Afghan leader Hamid Karzai -- who is scheduled to meet U.S. President George W. Bush in Washington on Sunday - has demanded greater control over American military operations in Afghanistan and vigorous punishment of soldiers who
mistreat prisoners.

He also said he wants the United States to hand over all Afghan prisoners still in U.S. custody.

In a volatile southern province, meanwhile, a U.S. soldier was killed and three were wounded in the latest in a string of attacks launched by loyalists of the ousted Taliban regime.

Speaking to reporters on Saturday before his first visit to the United States since he was installed in December as Afghanistan's first democratically elected president, Karzai demanded more say over operations by the 16,700 U.S. troops still in the country, including an end to raids on the homes of Afghans unless his government was notified beforehand.

"No operations inside Afghanistan should take place without the consultation of the Afghan government," he told reporters.

Karzai -- seen by his critics as an American puppet - issued the tough statement after fresh reports of prisoner abuse by American forces at Bagram, the main military prison north of Kabul, and anti-U.S. riots that broke out across the country earlier this month, leaving at least 15 people dead.

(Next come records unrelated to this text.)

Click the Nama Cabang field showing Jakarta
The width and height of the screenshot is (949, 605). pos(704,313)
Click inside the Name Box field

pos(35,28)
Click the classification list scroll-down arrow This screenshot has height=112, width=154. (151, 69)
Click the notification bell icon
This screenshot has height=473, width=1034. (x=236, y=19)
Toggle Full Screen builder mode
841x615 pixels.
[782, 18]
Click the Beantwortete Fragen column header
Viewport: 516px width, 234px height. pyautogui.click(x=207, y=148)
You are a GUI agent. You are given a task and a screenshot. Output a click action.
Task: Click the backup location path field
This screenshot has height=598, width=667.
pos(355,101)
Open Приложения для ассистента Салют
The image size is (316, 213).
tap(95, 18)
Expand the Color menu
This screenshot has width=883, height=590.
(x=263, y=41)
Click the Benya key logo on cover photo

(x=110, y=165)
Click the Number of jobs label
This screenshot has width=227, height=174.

The unrest was triggered by a Newsweek magazine report, later retracted, that the Quran was defiled by interrogators at the U.S. prison at Guantanamo Bay, Cuba, and likely further fueled by long-standing complaints of heavy-handed search operations and the deaths of civilians in U.S. operations in Afghanistan.

There were fears a report in Friday's New York Times, based on the Army's criminal investigation into the December 2002 deaths of two Afghans at Bagram, could re-ignite anti-American sentiment.

Karzai said he was "shocked" by allegations of prisoner abuse by poorly trained U.S. soldiers at Bagram and vowed to raise the issue during his four-day U.S. visit that begins Sunday.

"We want the U.S. government to take very, very strong action to take away people like that (who) are working with their forces in Afghanistan," Karzai said. "Definitely ... I will see about that when I am in the United States."

Responding to the abuse allegations, Col. James Yonts, the U.S. military spokesman in Afghanistan, said: "The command has made it very clear that any incidents of abuse will not be tolerated."

In Washington, White House spokesman Trent Duffy said the president was "alarmed by the reports of prisoner abuse," and wants them thoroughly investigated. Duffy said seven people were being investigated about abuse at Bagram.

The Times' allegations of maltreatment were supported by Human Rights Watch, a New York-based watchdog, which said that at least six detainees in U.S. custody in Afghanistan have been killed since
2002.

In December, Pentagon officials said that eight deaths of detainees in Afghanistan - including the two mentioned in the Times report - had been investigated since mid-2002. Hundreds of people were detained during and after the campaign by U.S.-led forces to oust the hardline Taliban regime in late 2001.

After the outcry over abuse at the Abu Ghraib prison in Iraq, the military also initiated a review of its detention facilities in Afghanistan and later said it had modified some of its procedures, although the review's findings have not been made public.

Also, an Italian aid worker kidnapped in Kabul has been held for
a week with still with no clear word on her fate.